### Activity
In the listing below, how many lines include "button"? Give the number and no other text.

### Information given
##########
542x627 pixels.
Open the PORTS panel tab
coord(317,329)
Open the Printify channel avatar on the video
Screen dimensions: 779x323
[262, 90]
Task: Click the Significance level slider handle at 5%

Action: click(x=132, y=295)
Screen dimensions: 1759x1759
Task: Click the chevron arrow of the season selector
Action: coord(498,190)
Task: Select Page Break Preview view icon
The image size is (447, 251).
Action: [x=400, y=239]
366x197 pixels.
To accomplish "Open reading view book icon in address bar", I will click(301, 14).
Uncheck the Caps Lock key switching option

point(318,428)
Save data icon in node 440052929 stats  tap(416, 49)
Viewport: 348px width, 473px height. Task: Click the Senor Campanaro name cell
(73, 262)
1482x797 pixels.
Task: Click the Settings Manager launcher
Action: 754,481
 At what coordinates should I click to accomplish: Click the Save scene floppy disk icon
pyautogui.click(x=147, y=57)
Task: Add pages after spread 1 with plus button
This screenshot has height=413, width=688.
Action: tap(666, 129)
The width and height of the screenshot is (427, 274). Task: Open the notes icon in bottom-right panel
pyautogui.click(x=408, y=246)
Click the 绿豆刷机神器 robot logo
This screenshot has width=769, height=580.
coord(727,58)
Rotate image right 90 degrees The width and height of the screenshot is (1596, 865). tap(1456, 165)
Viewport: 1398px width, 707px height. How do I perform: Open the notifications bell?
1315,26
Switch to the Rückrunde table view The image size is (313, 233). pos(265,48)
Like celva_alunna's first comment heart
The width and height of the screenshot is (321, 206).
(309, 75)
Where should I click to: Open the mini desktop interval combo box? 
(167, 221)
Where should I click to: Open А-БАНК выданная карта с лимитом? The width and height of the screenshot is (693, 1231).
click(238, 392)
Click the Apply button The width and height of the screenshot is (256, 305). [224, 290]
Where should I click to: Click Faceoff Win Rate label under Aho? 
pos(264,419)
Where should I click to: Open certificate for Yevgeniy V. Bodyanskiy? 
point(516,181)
##########
### The completed task
2